Q. Drug sales in the United States generate an estimated $15-$25 billion for Mexican drug cartels each year, paid in the form of bulk cash and in arms. Many say this allows the cartels to continue their fight against the Mexican government. What policies can the U.S. government change or enact to stop this unintentional funding of the drug cartels?

A. Ultimately, the only way to deal with the drug problem is to cut consumption. After years of fighting the “war on drugs” with few results, many in Washington are rethinking the options. We need better drug education programs (a re-designed DARE). Drug courts have also been touted as a good, innovative solution. The other policy that could help is controlling the flow of arms south, as well as the availability of guns along the border. The Obama administration has already endorsed this idea.

Q. Do you expect any significant reversal of the trend towards integration between the U.S. and Mexico as a result of the crisis? How is Mexico’s role in the global supply chain likely to change?

A. As I mentioned, the crisis could offer non-U.S. investors an opportunity to expand their holdings in Mexico and use it as a launching pad into the U.S. market. Brazilian banks want to enter Mexico if Citi leaves, as we said. Non-U.S. car companies could expand their capacities in Mexico as Detroit declines. And perhaps other investors, which before chose China, might be lured into Mexico as a result of a declining peso, which makes investments cheaper and Mexican exports more competitive.

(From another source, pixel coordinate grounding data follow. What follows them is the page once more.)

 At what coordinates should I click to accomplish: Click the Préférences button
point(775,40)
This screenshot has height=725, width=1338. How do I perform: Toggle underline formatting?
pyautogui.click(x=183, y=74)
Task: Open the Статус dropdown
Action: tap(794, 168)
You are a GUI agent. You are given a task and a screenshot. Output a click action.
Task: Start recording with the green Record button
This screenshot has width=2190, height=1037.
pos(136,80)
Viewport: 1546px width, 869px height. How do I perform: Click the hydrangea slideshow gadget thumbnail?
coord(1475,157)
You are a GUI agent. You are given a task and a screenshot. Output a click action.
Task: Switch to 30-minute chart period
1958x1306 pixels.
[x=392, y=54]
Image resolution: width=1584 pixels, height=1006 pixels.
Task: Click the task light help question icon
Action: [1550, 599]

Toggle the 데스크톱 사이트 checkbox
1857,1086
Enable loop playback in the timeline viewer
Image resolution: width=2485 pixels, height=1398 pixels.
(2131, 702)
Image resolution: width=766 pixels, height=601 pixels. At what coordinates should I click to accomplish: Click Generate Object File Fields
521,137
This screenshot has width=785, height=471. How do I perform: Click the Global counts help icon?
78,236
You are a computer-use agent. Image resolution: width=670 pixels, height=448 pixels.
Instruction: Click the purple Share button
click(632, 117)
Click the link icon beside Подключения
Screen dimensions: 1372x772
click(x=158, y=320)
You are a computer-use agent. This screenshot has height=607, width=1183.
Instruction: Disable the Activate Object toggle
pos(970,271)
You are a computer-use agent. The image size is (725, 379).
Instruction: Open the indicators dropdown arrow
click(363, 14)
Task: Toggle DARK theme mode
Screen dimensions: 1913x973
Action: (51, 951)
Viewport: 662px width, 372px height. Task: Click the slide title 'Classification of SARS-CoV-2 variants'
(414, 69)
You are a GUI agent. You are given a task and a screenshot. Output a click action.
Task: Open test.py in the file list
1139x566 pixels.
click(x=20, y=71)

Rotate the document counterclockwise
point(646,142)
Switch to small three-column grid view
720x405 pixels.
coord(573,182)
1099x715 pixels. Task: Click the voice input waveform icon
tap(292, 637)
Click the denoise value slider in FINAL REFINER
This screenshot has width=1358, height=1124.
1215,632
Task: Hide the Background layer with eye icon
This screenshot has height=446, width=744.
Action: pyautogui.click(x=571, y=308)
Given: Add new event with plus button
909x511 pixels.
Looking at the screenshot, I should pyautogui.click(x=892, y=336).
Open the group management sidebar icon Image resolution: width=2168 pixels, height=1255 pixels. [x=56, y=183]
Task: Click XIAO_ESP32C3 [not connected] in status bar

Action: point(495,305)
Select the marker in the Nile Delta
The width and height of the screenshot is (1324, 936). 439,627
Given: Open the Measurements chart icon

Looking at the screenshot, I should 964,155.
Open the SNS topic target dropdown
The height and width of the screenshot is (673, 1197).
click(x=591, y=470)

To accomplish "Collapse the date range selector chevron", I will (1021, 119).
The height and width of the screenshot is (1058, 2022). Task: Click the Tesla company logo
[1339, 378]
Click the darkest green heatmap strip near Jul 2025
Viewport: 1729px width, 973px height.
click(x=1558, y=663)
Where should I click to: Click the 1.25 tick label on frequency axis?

In short, the Mexican economy could become less dominated by U.S. investment, but it will remain U.S.-oriented.

Q. With the infamous violence in Mexico, tourism has fallen off. How much? How destructive to Mexican economy?

A. Tourism is a major source of foreign exchange for Mexico, and it’s a major industry. Numbers are down compared to other years, in large measure because of the crisis in the U.S., which has led U.S. tourists to tighten their belts. American tourists are by far the largest category of tourists to Mexico.

The security situation and the lurid news stories have not helped. The famous tourist destinations (Cancun, Puerto Vallarta, and Acapulco) are largely untouched by the violence, so they will suffer less. Tourism in border towns will suffer most, because as I mentioned, this is where the real violence is taking place.